* **DIRECTIONS**
Rewrite the records from the line containing "Image resolution: width=1302" through the end of the records, replacing "Pick" with "Select" and keeping everything else the same. Leave out the pictures.

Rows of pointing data
-=-=-
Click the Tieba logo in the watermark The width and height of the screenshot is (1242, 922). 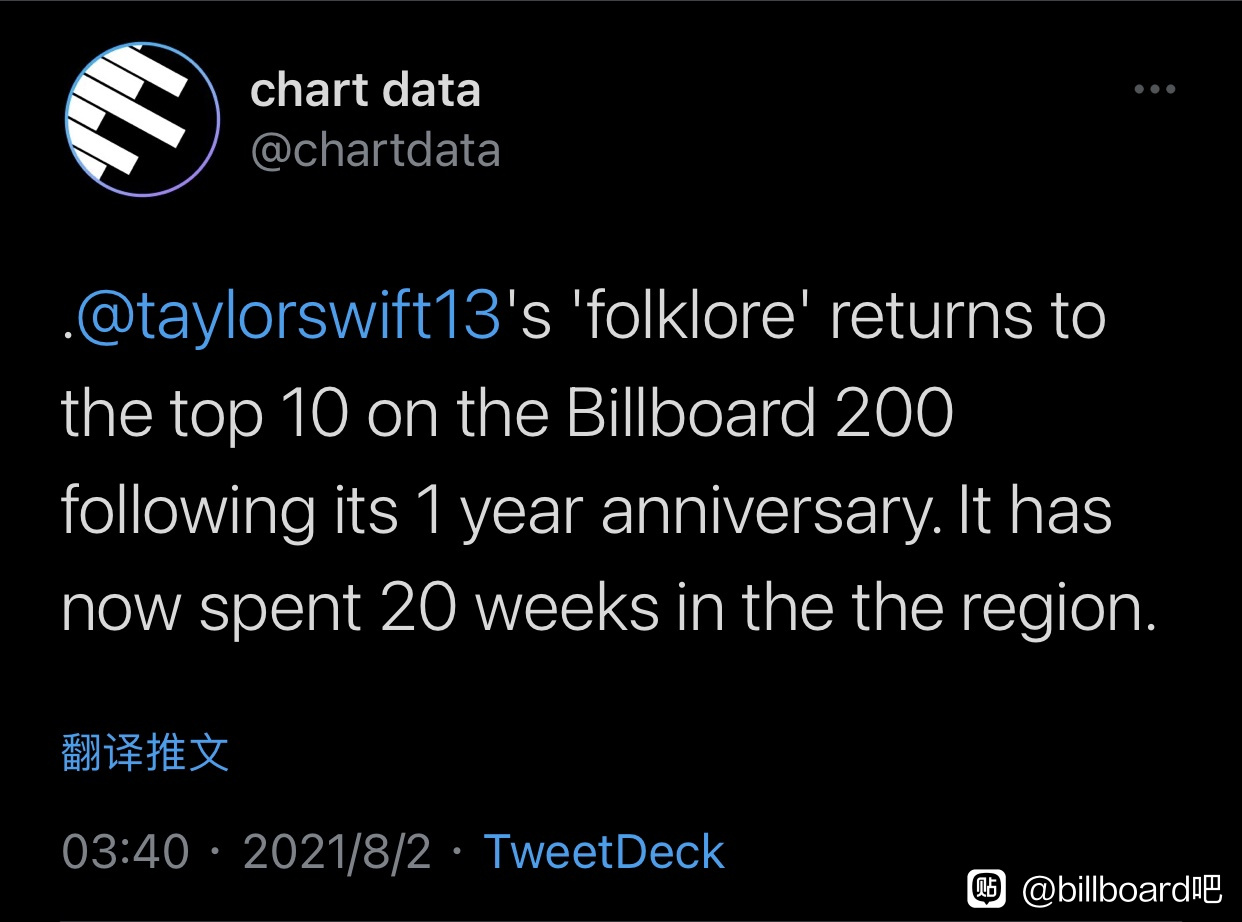point(985,888)
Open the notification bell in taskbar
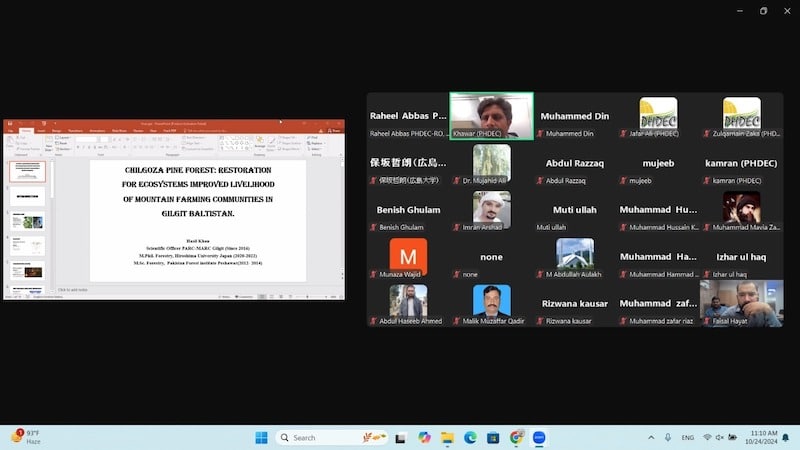Screen dimensions: 800x450 [x=785, y=437]
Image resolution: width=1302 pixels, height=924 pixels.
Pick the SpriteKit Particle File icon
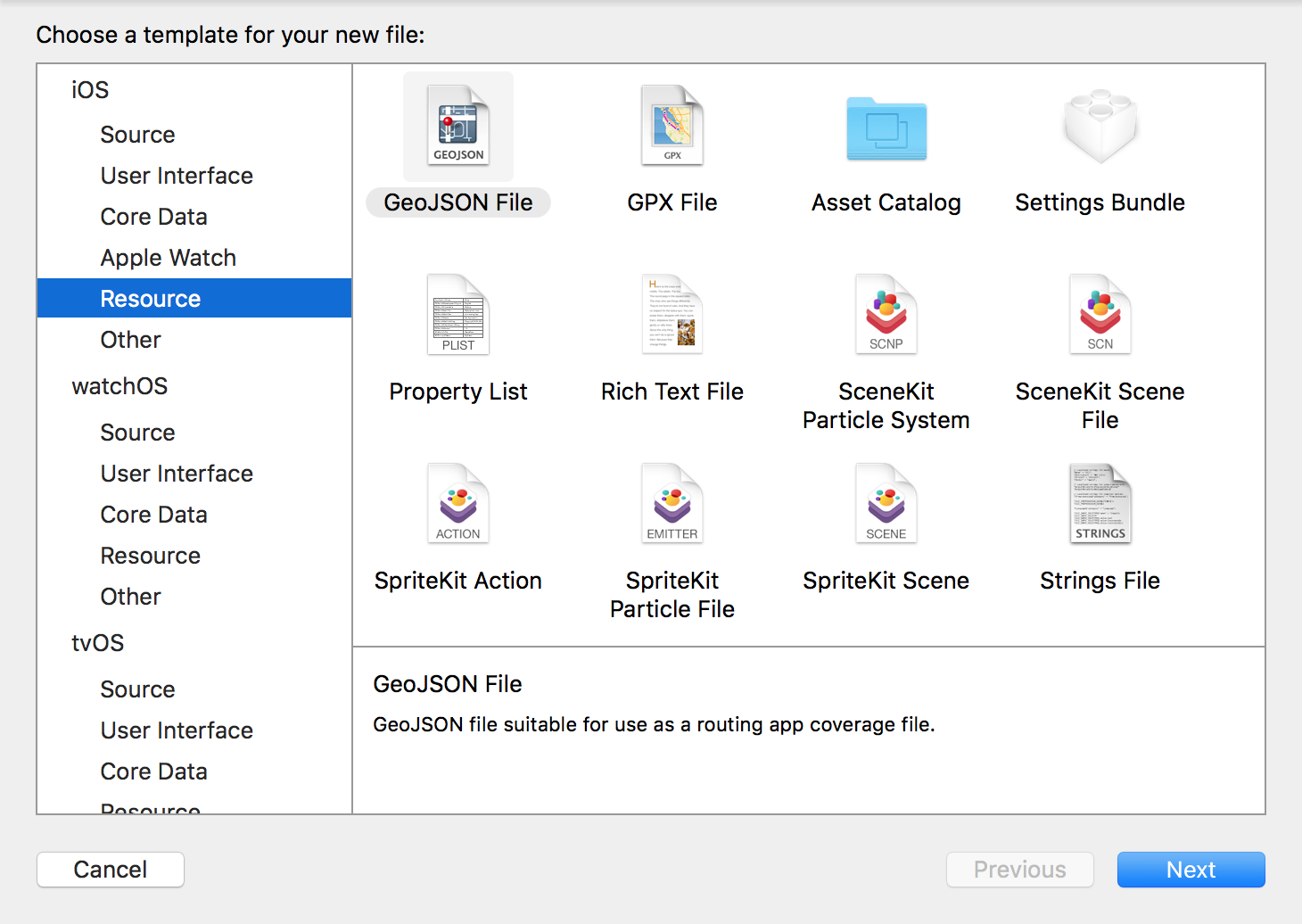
-=-=-
* **WRITTEN SOLUTION**
Image resolution: width=1302 pixels, height=924 pixels.
Select the SpriteKit Particle File icon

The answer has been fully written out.